[Opening Data to use section]

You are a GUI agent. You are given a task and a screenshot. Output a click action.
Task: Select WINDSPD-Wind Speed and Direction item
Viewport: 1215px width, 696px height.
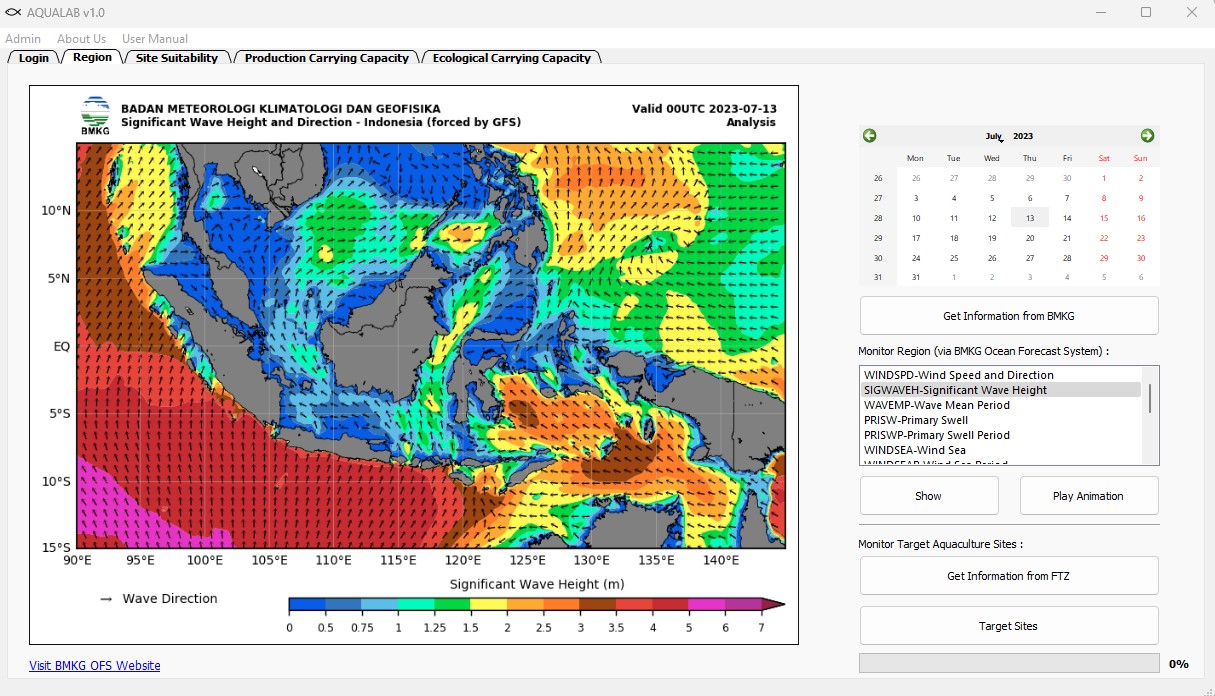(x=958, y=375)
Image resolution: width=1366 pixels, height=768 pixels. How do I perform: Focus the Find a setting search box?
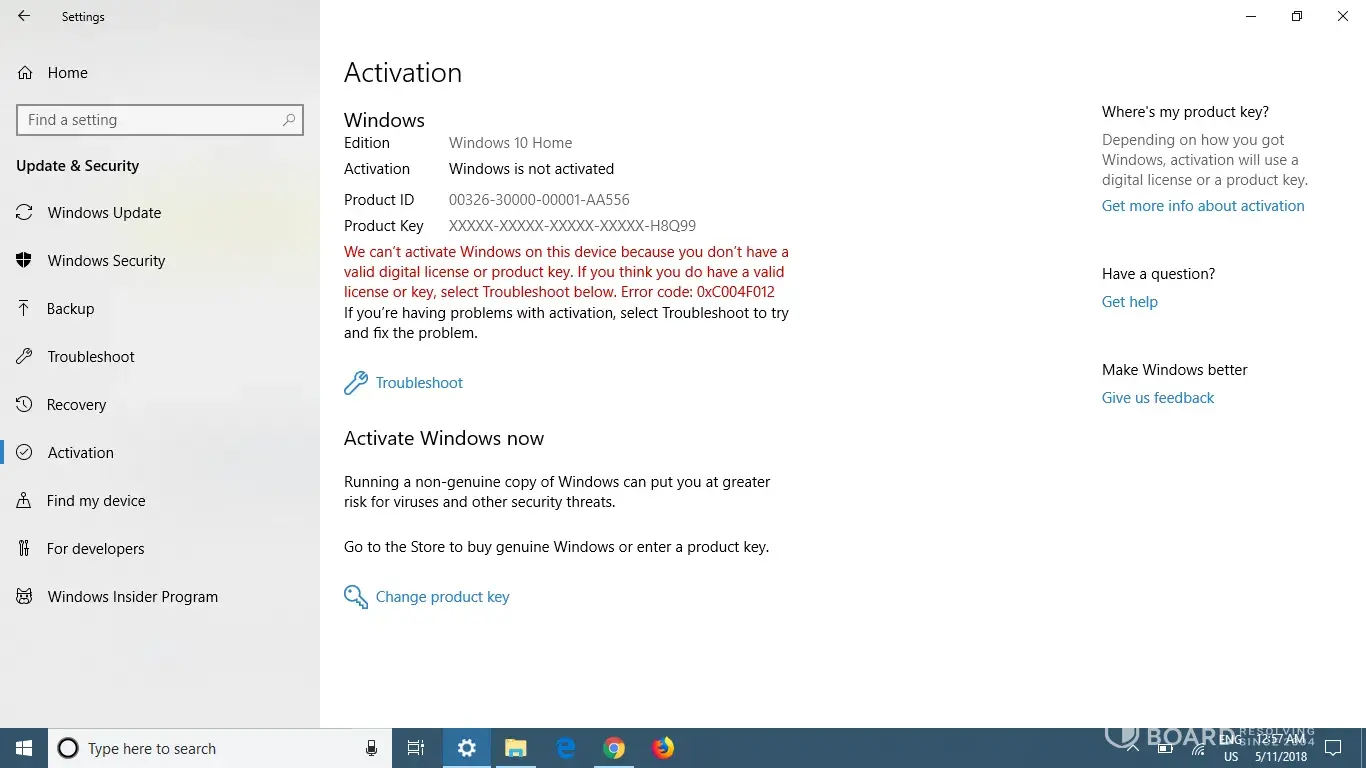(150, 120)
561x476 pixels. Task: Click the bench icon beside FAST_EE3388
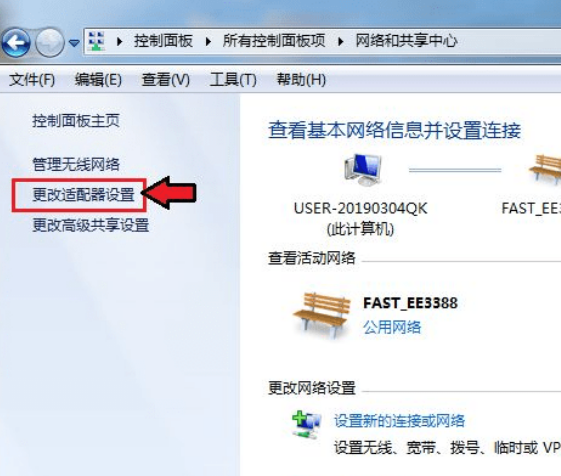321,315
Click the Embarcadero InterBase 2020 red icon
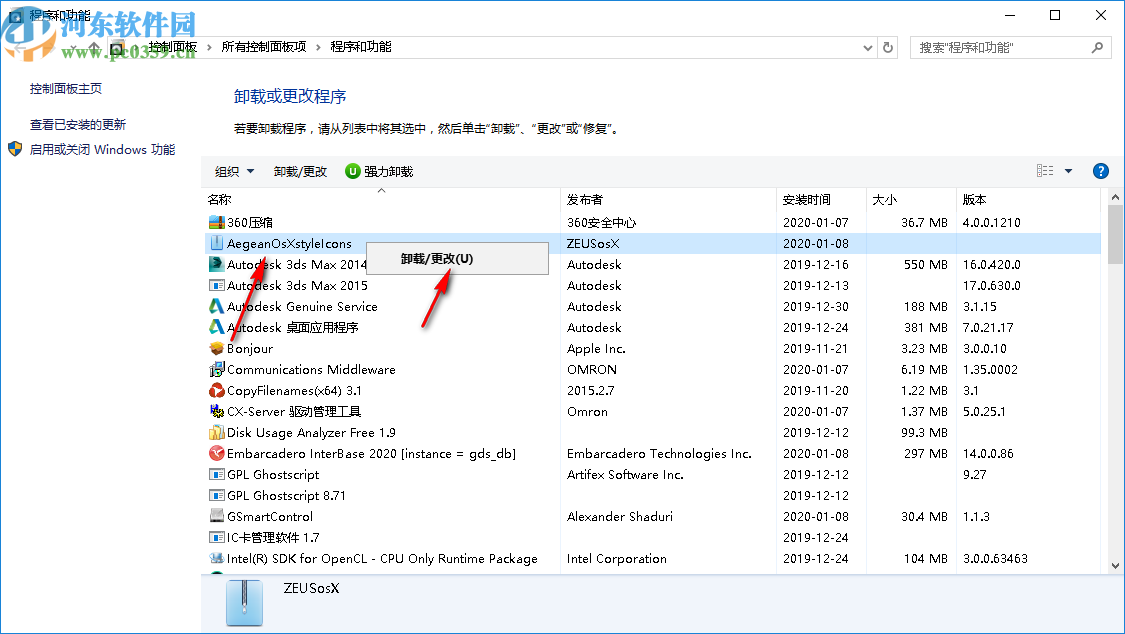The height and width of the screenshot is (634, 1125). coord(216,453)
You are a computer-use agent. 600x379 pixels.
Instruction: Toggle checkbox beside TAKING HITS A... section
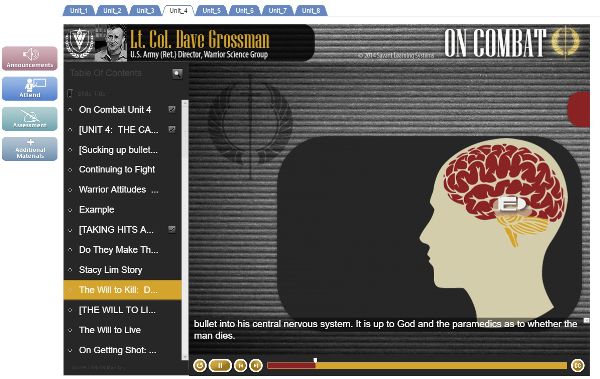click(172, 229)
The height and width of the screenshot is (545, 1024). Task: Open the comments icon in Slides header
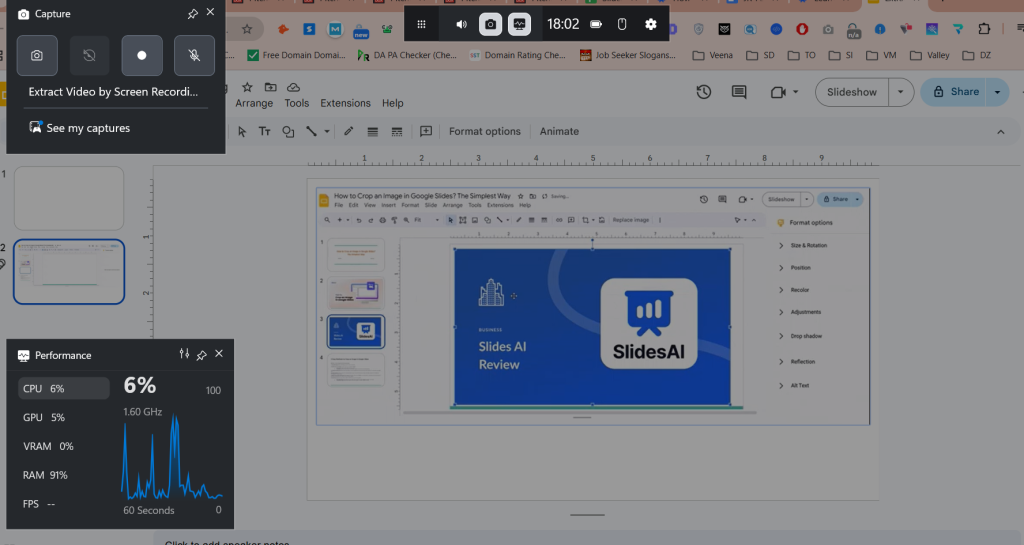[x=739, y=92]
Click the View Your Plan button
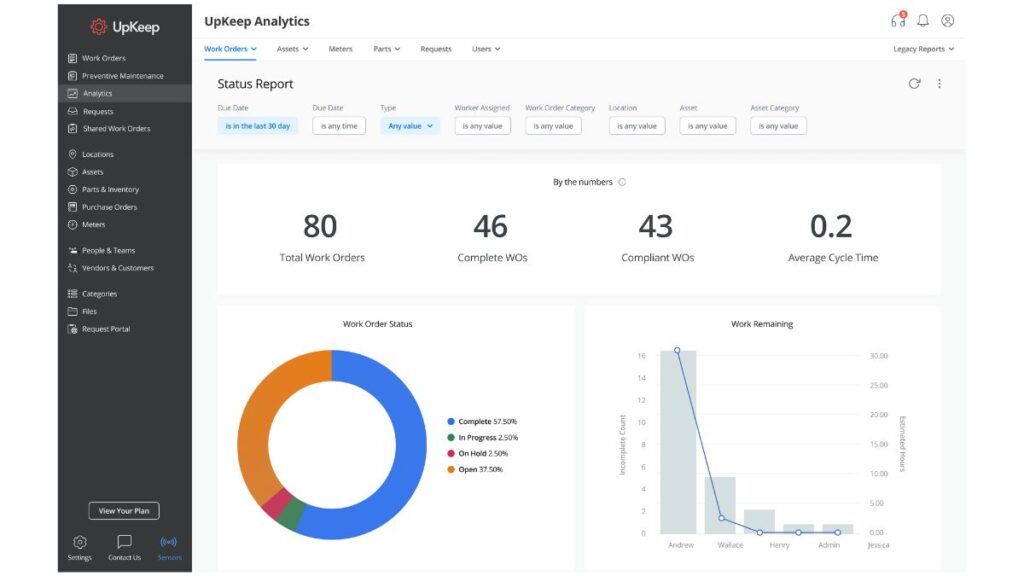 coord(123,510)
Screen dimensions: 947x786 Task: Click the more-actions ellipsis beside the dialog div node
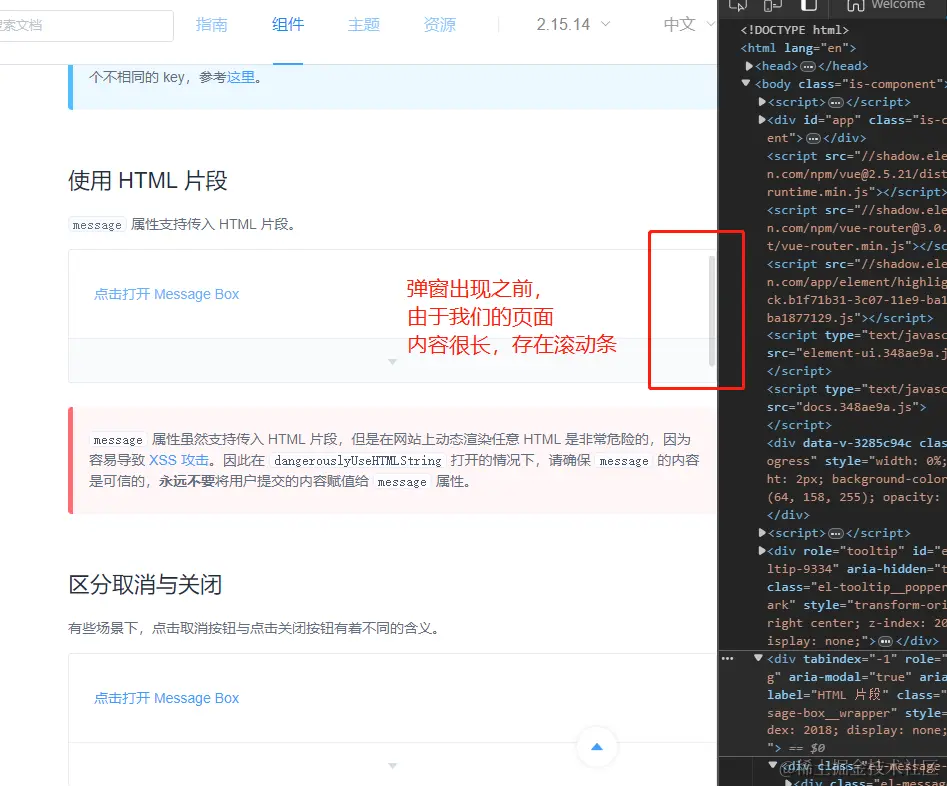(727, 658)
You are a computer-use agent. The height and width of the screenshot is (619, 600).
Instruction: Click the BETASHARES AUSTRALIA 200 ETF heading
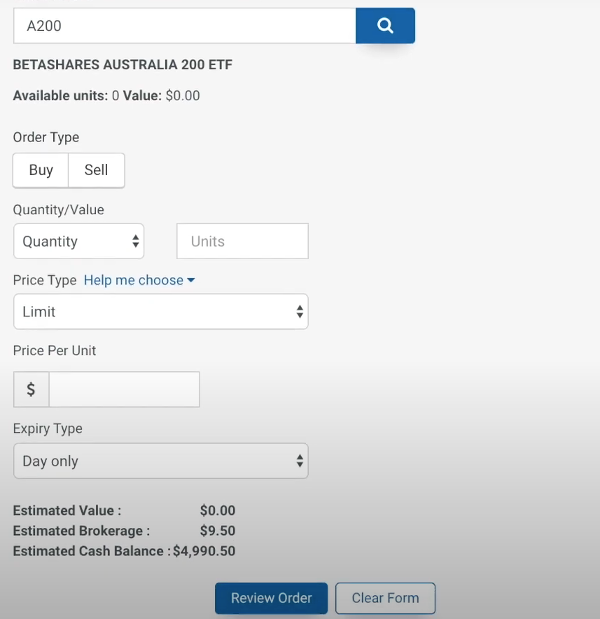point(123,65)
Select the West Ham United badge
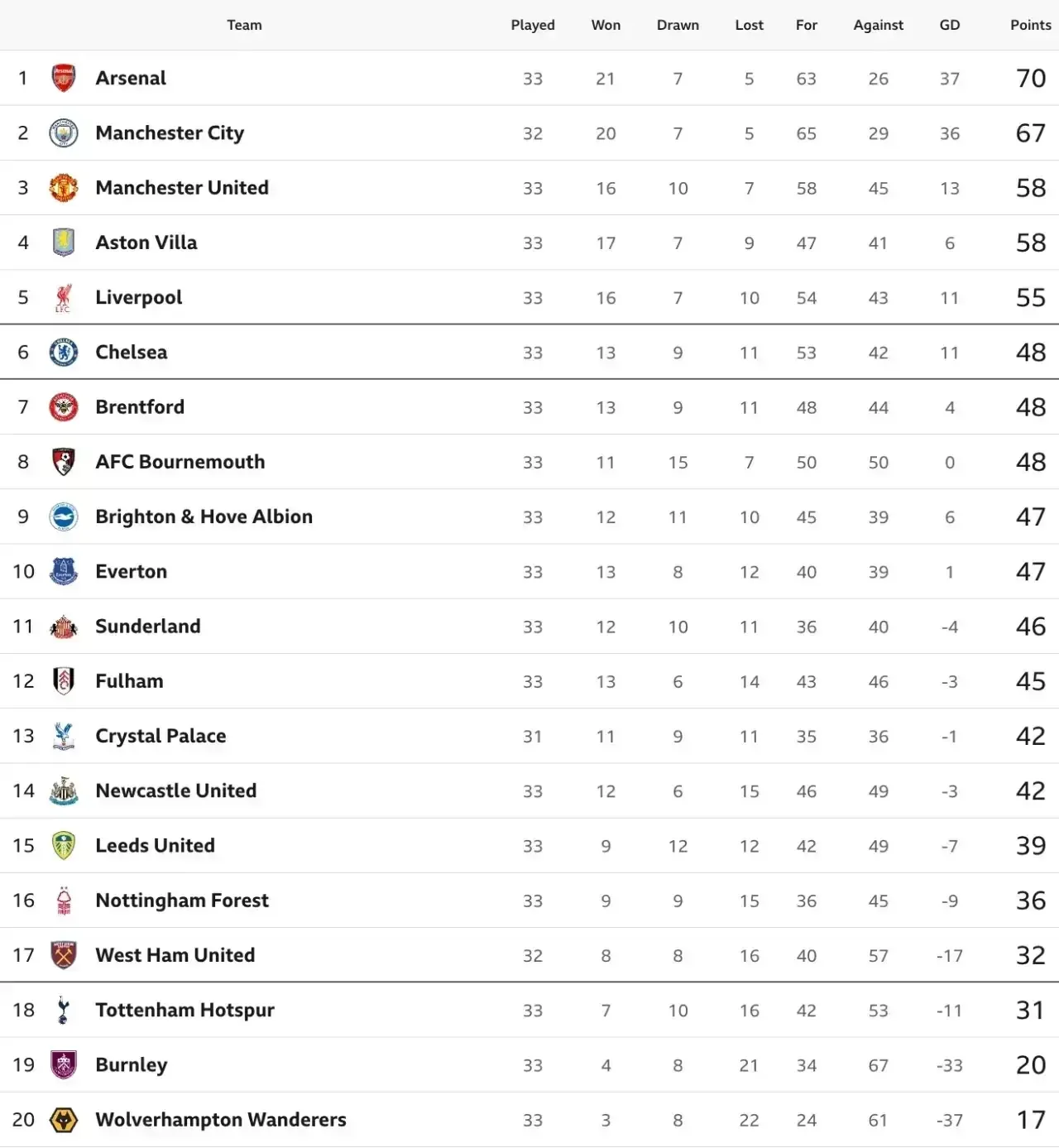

[Closing Data to use section]

# Work task
Give back every entry in its exact wording, leaving the pictures out.

# Solution to the problem
You are a GUI agent. You are given a task and a screenshot. Output a click action.
Task: Select WINDSPD-Wind Speed and Direction item
Viewport: 1215px width, 696px height.
(x=958, y=375)
Image resolution: width=1366 pixels, height=768 pixels. How do I perform: Focus the Find a setting search box?
(150, 120)
561x476 pixels. Task: Click the bench icon beside FAST_EE3388
321,315
Click the Embarcadero InterBase 2020 red icon
The height and width of the screenshot is (634, 1125). coord(216,453)
You are a computer-use agent. 600x379 pixels.
Instruction: Toggle checkbox beside TAKING HITS A... section
click(172, 229)
The height and width of the screenshot is (545, 1024). Task: Open the comments icon in Slides header
[x=739, y=92]
Click the View Your Plan button
 coord(123,510)
Screen dimensions: 947x786 Task: Click the more-actions ellipsis beside the dialog div node
(727, 658)
You are a computer-use agent. The height and width of the screenshot is (619, 600).
Instruction: Click the BETASHARES AUSTRALIA 200 ETF heading
point(123,65)
Select the West Ham United badge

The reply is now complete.